After earning the DPT, graduates must pass the National Physical Therapy Exam (NPTE), administered by the Federation of State Boards of Physical Therapy. Every state requires this exam for licensure, though individual states may add their own requirements on top of it. Licensure is managed by state regulatory boards, so a PT licensed in one state may need to apply separately to practice in another.
Board-Certified Specializations
After gaining clinical experience, physical therapists can pursue board certification in one of 10 specialty areas recognized by the American Board of Physical Therapy Specialties:
- Orthopaedics: joint, muscle, and bone conditions
- Sports: athletic injuries and performance
- Neurology: stroke, Parkinson’s disease, spinal cord injuries
- Geriatrics: age-related mobility and balance issues
- Pediatrics: developmental and movement disorders in children
- Cardiovascular and Pulmonary: heart and lung rehabilitation
- Oncology: recovery during and after cancer treatment
- Pelvic and Women’s Health: pelvic floor dysfunction, pregnancy-related pain
- Wound Management: chronic wounds and tissue healing
- Clinical Electrophysiology: nerve and muscle testing
Board certification isn’t required to practice, but it signals advanced training in a focused area. If you’re dealing with a complex or specialized condition, seeking out a board-certified specialist can be worth the effort.

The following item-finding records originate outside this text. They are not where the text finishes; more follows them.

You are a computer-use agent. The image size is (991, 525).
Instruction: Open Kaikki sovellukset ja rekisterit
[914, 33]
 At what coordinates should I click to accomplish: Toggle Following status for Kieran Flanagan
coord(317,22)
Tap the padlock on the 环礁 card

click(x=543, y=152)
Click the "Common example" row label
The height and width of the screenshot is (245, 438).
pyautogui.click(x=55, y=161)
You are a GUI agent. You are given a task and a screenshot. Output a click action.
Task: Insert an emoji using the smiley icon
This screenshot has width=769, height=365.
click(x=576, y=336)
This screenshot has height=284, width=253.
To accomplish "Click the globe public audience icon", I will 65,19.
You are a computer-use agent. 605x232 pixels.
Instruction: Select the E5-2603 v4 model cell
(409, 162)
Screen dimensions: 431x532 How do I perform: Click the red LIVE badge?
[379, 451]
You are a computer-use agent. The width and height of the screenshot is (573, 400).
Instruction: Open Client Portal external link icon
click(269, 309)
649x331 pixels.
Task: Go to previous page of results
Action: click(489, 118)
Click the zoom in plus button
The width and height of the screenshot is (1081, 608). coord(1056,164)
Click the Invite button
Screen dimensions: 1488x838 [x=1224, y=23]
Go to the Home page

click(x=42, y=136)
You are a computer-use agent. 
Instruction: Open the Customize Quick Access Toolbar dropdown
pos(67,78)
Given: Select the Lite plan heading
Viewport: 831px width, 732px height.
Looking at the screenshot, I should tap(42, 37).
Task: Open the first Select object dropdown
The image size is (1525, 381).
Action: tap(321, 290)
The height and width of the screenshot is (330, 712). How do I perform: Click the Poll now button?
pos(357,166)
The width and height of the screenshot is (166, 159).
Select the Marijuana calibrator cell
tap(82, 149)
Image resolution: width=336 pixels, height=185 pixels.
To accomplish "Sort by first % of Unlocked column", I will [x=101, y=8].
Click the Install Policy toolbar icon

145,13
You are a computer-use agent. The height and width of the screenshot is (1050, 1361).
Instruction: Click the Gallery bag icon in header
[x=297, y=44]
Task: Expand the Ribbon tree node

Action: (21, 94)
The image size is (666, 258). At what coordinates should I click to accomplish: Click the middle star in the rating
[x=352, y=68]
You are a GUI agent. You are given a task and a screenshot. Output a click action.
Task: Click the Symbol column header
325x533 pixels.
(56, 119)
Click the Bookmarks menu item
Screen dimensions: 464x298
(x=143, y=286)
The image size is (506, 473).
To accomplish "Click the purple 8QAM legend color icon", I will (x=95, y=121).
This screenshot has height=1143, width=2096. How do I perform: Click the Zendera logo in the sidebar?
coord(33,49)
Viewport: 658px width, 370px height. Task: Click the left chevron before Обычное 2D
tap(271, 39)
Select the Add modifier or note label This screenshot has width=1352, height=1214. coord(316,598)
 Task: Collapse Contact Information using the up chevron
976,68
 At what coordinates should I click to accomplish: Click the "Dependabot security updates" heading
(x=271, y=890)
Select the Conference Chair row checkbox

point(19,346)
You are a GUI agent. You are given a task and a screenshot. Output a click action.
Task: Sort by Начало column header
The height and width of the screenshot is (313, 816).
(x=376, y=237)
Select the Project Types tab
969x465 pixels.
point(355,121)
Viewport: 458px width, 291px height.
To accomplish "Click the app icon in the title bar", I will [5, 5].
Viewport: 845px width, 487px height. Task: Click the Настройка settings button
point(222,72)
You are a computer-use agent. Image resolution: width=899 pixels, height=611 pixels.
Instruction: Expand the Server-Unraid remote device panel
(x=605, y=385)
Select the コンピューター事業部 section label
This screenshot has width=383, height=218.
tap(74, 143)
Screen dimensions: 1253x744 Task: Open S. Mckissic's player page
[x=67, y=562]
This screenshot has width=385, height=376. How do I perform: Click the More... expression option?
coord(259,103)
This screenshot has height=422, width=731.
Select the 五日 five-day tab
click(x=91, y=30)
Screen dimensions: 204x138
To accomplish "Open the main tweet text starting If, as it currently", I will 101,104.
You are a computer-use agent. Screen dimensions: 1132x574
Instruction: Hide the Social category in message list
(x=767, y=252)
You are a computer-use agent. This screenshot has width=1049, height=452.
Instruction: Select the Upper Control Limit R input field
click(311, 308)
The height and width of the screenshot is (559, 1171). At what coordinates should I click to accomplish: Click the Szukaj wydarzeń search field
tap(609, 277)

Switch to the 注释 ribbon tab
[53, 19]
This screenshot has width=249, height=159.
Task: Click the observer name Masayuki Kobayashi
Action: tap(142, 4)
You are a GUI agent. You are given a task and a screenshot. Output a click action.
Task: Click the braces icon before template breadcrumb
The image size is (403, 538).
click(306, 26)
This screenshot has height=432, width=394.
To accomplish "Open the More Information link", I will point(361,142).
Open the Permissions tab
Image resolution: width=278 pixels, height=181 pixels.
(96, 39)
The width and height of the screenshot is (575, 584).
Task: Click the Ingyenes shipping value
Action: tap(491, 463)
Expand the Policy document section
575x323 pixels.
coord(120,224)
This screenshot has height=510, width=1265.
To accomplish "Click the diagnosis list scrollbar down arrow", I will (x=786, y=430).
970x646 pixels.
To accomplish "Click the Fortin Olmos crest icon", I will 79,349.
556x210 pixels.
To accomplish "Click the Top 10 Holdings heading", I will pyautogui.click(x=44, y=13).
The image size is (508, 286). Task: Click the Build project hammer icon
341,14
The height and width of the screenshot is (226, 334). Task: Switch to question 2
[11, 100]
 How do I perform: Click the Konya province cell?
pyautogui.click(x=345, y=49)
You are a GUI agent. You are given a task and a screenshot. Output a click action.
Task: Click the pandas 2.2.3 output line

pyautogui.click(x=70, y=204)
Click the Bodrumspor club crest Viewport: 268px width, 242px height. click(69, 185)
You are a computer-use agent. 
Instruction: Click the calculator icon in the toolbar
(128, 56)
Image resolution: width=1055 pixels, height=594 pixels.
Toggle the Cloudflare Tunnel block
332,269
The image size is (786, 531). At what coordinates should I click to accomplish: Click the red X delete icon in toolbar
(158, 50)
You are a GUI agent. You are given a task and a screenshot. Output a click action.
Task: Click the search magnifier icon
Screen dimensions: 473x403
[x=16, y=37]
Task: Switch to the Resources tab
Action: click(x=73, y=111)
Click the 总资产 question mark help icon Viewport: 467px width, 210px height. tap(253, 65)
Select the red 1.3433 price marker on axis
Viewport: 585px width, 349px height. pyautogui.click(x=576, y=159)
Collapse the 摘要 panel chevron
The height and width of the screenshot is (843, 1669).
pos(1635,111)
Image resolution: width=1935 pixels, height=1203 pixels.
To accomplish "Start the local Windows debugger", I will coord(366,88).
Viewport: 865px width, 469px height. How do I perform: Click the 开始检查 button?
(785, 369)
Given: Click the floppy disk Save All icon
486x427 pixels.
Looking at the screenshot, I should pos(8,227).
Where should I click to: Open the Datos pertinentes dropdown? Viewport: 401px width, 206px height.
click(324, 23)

Physical Therapist vs. Physical Therapist Assistant
A physical therapist assistant (PTA) works under the supervision of a physical therapist and carries out portions of the treatment plan. PTAs guide patients through exercises, perform massage and gait training, and document progress. The key difference is clinical authority: only the physical therapist evaluates patients, establishes the diagnosis, creates the plan of care, and decides when to modify or end treatment. PTAs cannot independently evaluate or diagnose. They typically hold an associate degree rather than a doctorate.
Physical therapist aides are a third role in the clinic. They handle support tasks like setting up equipment, escorting patients, and managing scheduling. Aides don’t provide direct patient care and are supervised by either the PT or the PTA.
How Physical Therapy Visits Work
Your first appointment is longer than follow-up visits, usually 45 minutes to an hour. The therapist will ask about your injury or condition, your pain levels, your daily activities, and what you want to get back to doing. They’ll run you through a series of physical tests, then explain what they’ve found and outline a treatment plan.
Follow-up sessions are typically 30 to 60 minutes. You’ll work through a combination of guided exercises, hands-on treatment, and education about what to do at home between visits. Home exercises are a critical part of most plans, because the real progress happens in the hours you spend practicing outside the clinic, not just during sessions. Treatment length varies widely depending on the condition. A mild ankle sprain might need four to six weeks; recovery after a total knee replacement often takes three months or more of consistent therapy.
Direct Access: Seeing a PT Without a Referral
In most U.S. states, you can see a physical therapist without a doctor’s referral. This is known as direct access. The specifics vary by state: some allow unlimited direct access, while others cap the number of visits or require a referral after a set period. Direct access can save time and money, especially for straightforward musculoskeletal problems like a sore back or a stiff shoulder, since you skip the step of visiting a primary care provider first. Your insurance plan may still require a referral for coverage, though, so checking your benefits beforehand is practical.